"Sorun,
Atatürk’ün bir paşa fermanıyla yarattığı yapay ürün Türk Devleti ve Türk
ulusudur. Sorun, Kemalizm ve Kemalizmin ulusçuluk ve laiklik ilkeleridir.
Sorun, uyduruk, zorlama ve yapay Türk ulusudur. Böyle bir ulus yoktur. Olmadığını
Türkiye’de yaşayan Türk–Kürt, Müslüman–laik, Alevi–devlet çatışmalarında
görmekteyiz. Bu uyduruk ulusu Atatürk nasıl kurdu? Önce Ermenileri yok ettiler,
sonra da Rumları. Kürtleri bugüne dek neden yok etmediler bilinmez.”
Alman Doğu
Enstitüsü’nün Müdürü Udo Steinbach,
15 Eylül 1998
Amerika
Birleşik Devletleri
ABD Başkanı Thomas Woodrow Wilson’un (1856-1924)
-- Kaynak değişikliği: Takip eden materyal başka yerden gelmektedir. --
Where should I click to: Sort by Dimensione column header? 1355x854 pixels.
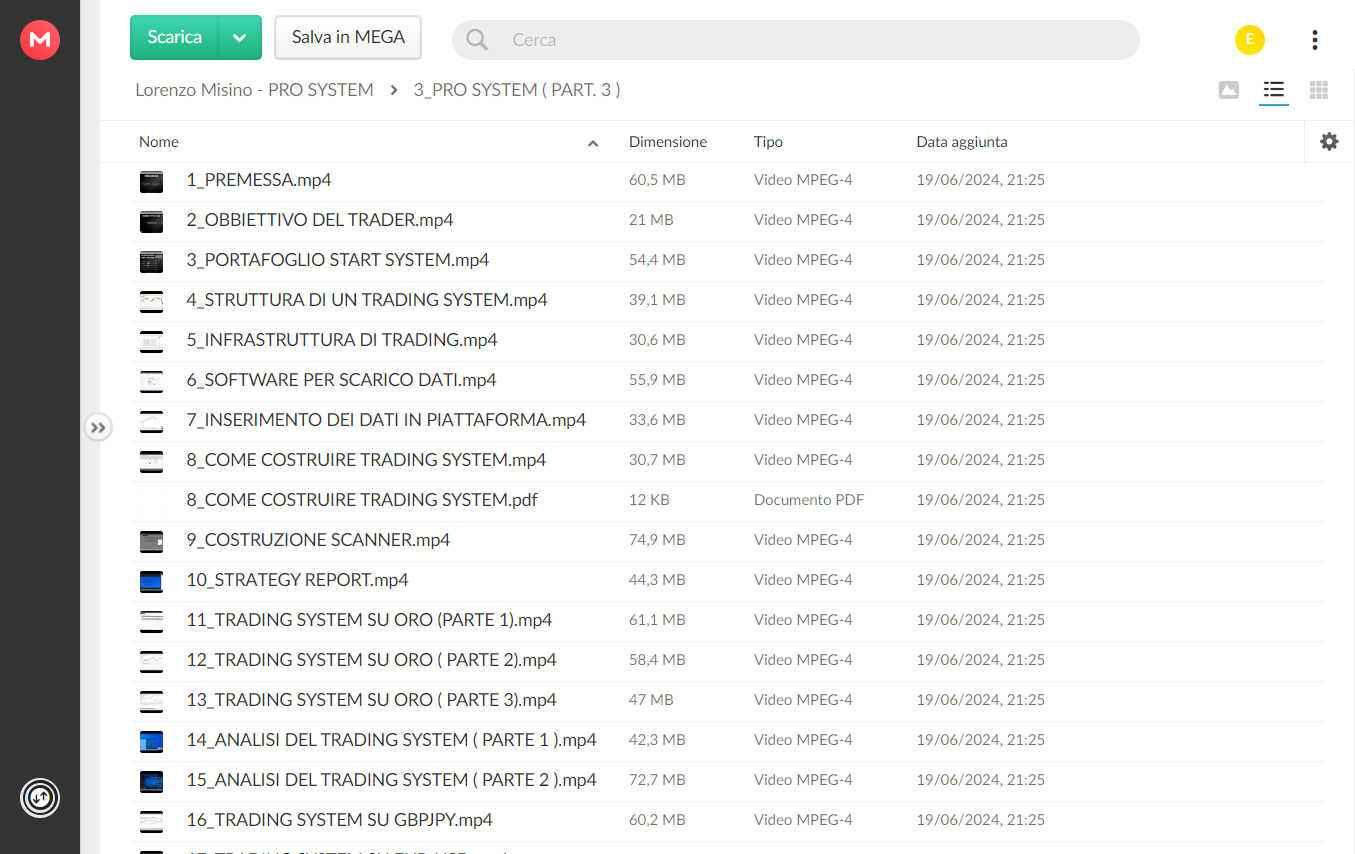click(x=668, y=142)
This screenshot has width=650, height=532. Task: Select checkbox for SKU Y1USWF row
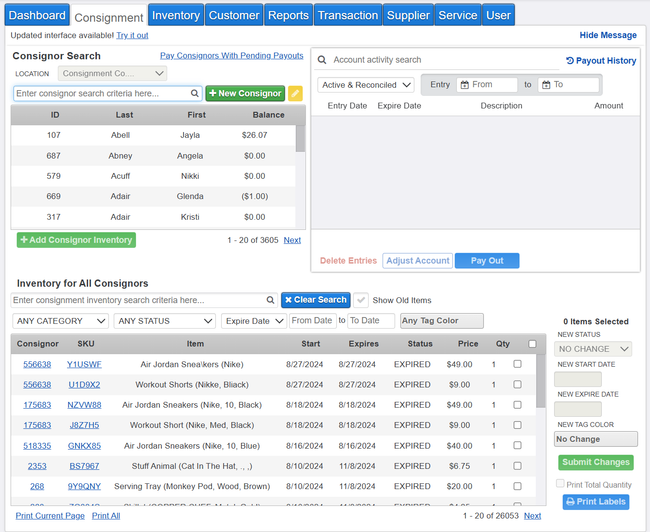click(517, 364)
isteği üzerine ve 1917’de yayınlanan Bağlaşık (Müttefik) bildirisinde, Türkler
için şunlar söylenmiştir: “Uygar dünya
bilmelidir ki bağlaşıkların temel amacı herşeyden önce, Türkler’in kanlı
despotluğuna düşmüş halkların kurtarılmasını ve Avrupa uygarlığına kesinlikle
yabancı olan Türklerin Avrupa dışına atılmasını içerir”.1
Amerikalı Senatör Upshow 1927 yılında Senato’da yaptığı
konuşmada şunları söylüyordu: “Lozan
Antlaşması, Timurlenk kadar hunhar, müthiş İvan kadar sefil ve kafatasları
piramidi üzerine oturan Cengiz Han kadar kepaze olan bir diktatör’ün zekice
yürüttüğü politikasının bir toplamıdır. Bu canavar, savaştan bıkmış bir
dünyaya, bütün uygar uluslara onursuzluk getiren bir diplomatik anlaşmayı kabul
ettirmiştir. Buna her yerde Türk zaferi dediler...”2
Bir başka Amerikalı, Senatör King, aynı yıl senatoda yaptığı
konuşmada, Türkiye’de kapitülasyonların kaldırılmış olmasının, uluslararası
anlaşmalara aykırı olduğunu söyleyerek; “Türkler
cahil, fanatik ve nefret dolu insanlardır” diyordu.3
Harvard Üniversitesi Siyasi Bilgiler Fakültesi
Profesörlerinden Albert B.Hart,
öğretim üyeleri arasında topladığı 107 imzalı bir metni, senatörlere ve hükümet
yetkililerine göndermişti. Bu metinde şunlar yazılıdır: “Türklerin Avrupa ve uygar uluslar çerçevesinde yeri yoktur. Kemalist
rejim mutlaka çökecek ve milliyetçi Türk Hükümeti’nin amaçları asla gerçekleşmeyecektir”.4
İngiltere
İngilizlerin çok saygı duydukları,
yaşlı Başbakanları Gladstone,
19.yüzyıl sonlarında Türkler için şunları söylüyordu: “İnsanlığın tek insanlık dışı tipi Türklerdir”.5 1919
yılında İngiltere Başbakanı Lloyd George’un
görüşleri ise şöyleydi: “Türkler, ulus
olmak bir yana, bir sürüdür. Devlet kurmalarının ihtimali bile yoktur...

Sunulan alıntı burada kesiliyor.